KUALA LUMPUR – Ramping up their investments to tap the thriving $1 trillion global halal market, global food firms have been suffering from the absence of unified halal standards globally.
“Obviously it’s not good to have so many standards. It’s confusing,” Jamil Bidin, the chief executive of Halal Industry Development Corporation, an agency linked to Malaysia’s government, told Reuters on Sunday, June 15.
Over the past years, calls have been going for Muslim countries to create a global standard for the halal food industry to boost the already booming sector.
The lack of global halal unified standards has burdened high production costs for the big food firms that must abide by the various halal standards in different countries.
However, the firms may face the dilemma of including ingredients that are “permissible under one standard but not another”.
In a booming industry, expected to boom grow from about $1 trillion in 2012 into a $1.6 trillion industry by 2018, the absence of uniform standards was expected to hinder the industry.
The issue of halal standards came under the spotlight after Cadbury’s Pork DNA scandal.
Last month, Cadbury chocolates have been declared pork free by Malaysia’s top Islamic body after earlier tests suggested two types of chocolate bar contained pig DNA.
Reacting to the discovery, the Malaysian Islamic Development Department (Jakim) immediately suspended the products’ halal certification, while Cadbury said it would recall them from stores.
Moreover, thirty non-governmental organizations (NGOs) have also urged the public to boycott all products made by Cadbury.
“We expect there wouldn’t be a repeat of such an incident as this could ruin the halal industry, in Malaysia especially,” said Othman Yusoff, chairman of the halal committee of the Federation of Malaysian Manufacturers.
Aiming to end the lack of unified halal standards headaches, the 57-member Organization of Islamic Cooperation (OIC), has been working on setting global halal guidelines.

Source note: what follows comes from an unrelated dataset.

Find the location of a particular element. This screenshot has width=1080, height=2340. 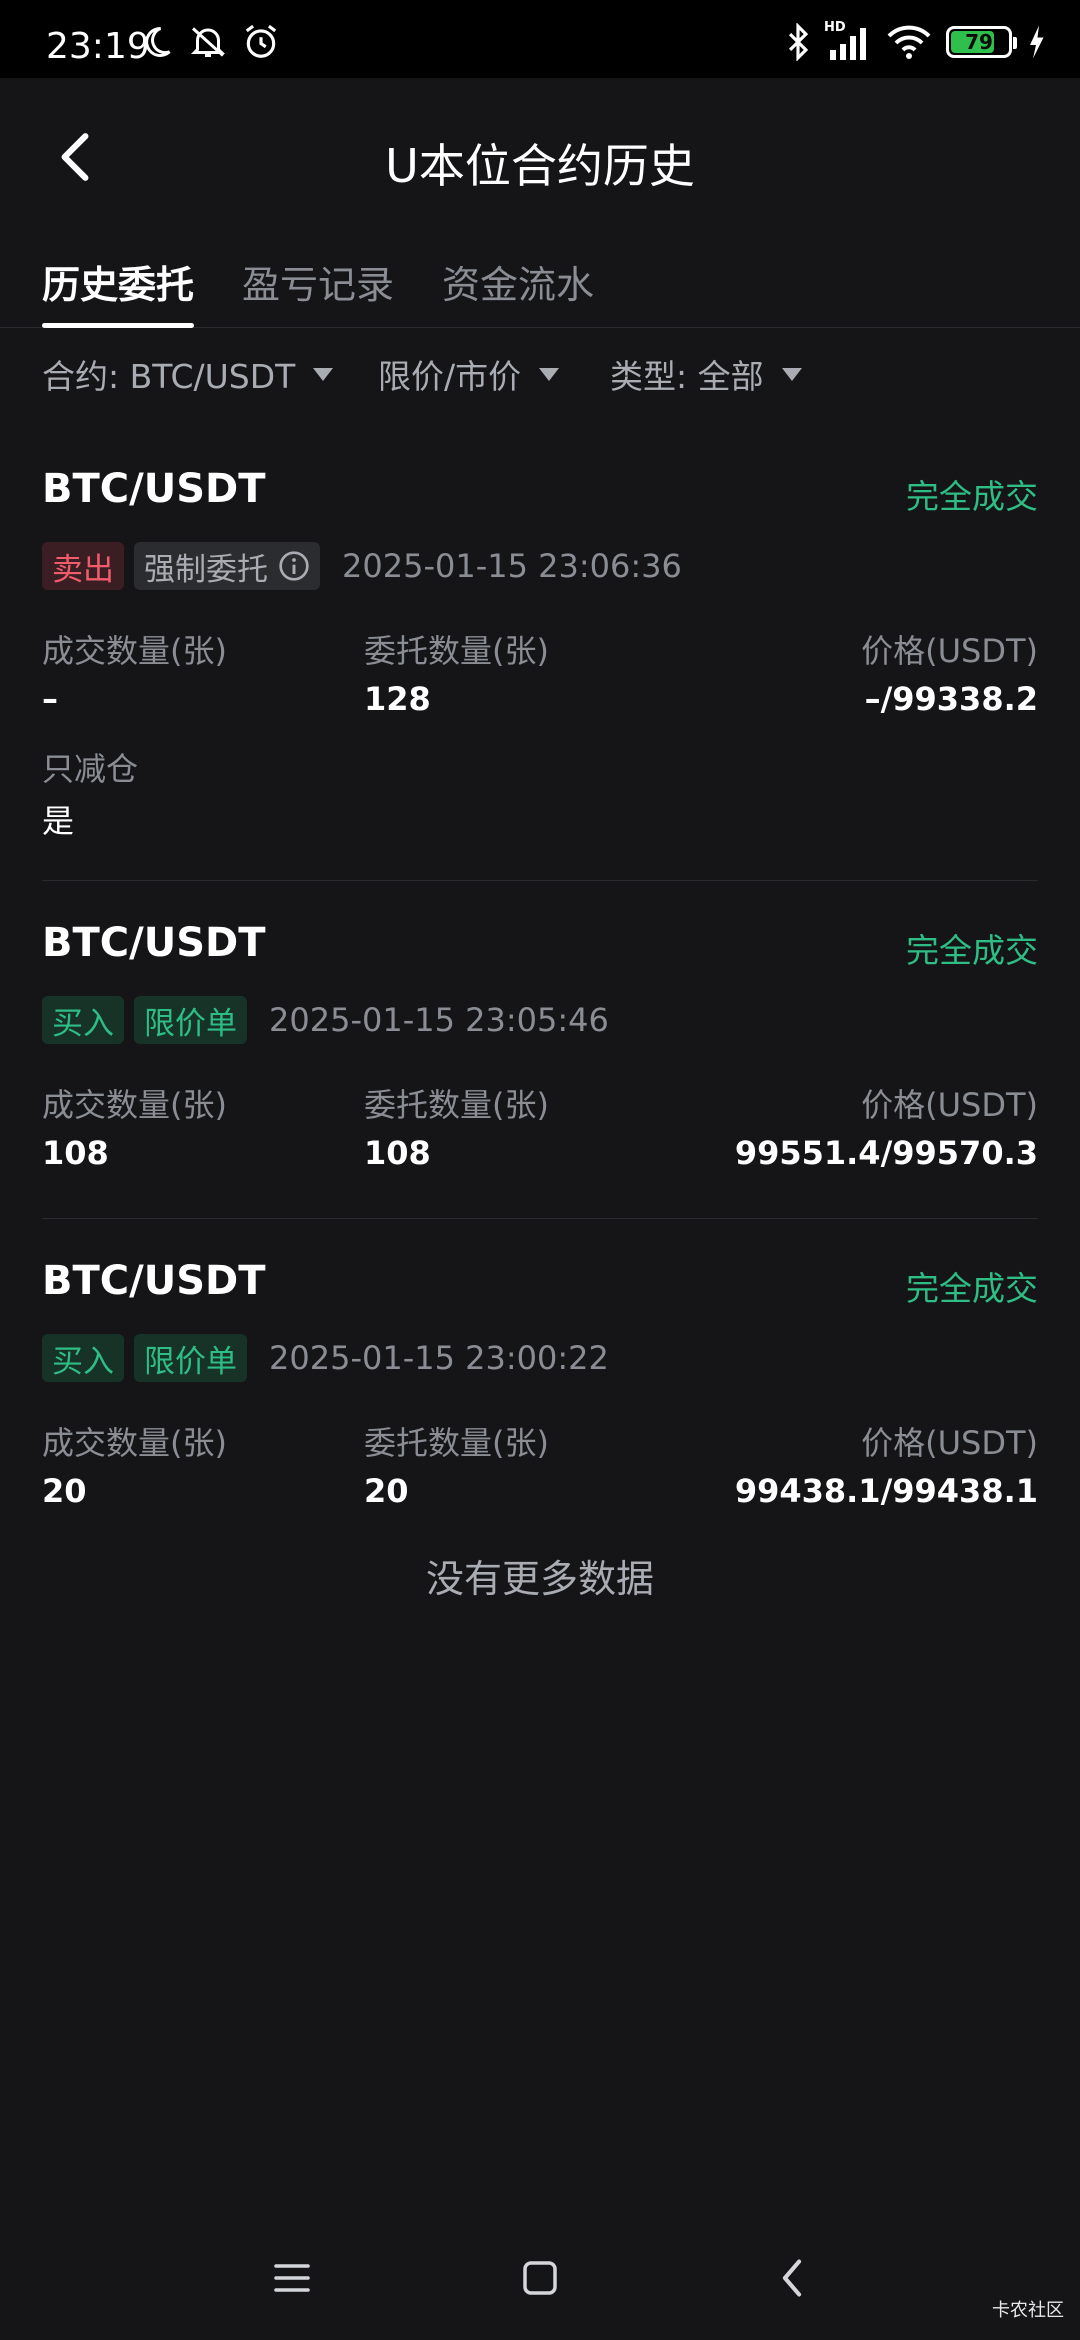

filter-bar: 合约: BTC/USDT 限价/市价 类型: 全部 is located at coordinates (540, 377).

Titled “the Standards and Metrology Institute for the Islamic Countries (SMIIC)”, the OIC movement is supported by the Emirates, Turkey and Saudi Arabia.
SMIIC movement doesn’t include the halal hubs, Malaysia and Indonesia.
“What is critical is that there is interoperability among standards, and transparency,” said Rafi-uddin Shikoh, chief executive of New York-based consultants DinarStandard.
“An exporter intending to export food from Sudan should know and deliver easily the halal certification requirements from almost any market they feel they can grow in.”
Facing a threat of being banned in the big Malaysian market, Cadbury’s parent firm Mandelez has supported the issuance of global standards for halal products.
“We welcome efforts to ensure consistency in halal certification and would support a global standard, or perhaps wider regional standards, to help simplify the landscape,” a spokesman for Cadbury’s parent firm Mondelez said.
The concept of halal, — meaning permissible in Arabic — has traditionally been applied to food.
Muslims should only eat meat from livestock slaughtered by a sharp knife from their necks, and the name of Allah, the Arabic word for God, must be mentioned.
Now other goods and services can also be certified as halal, including cosmetics, clothing, pharmaceuticals and financial services.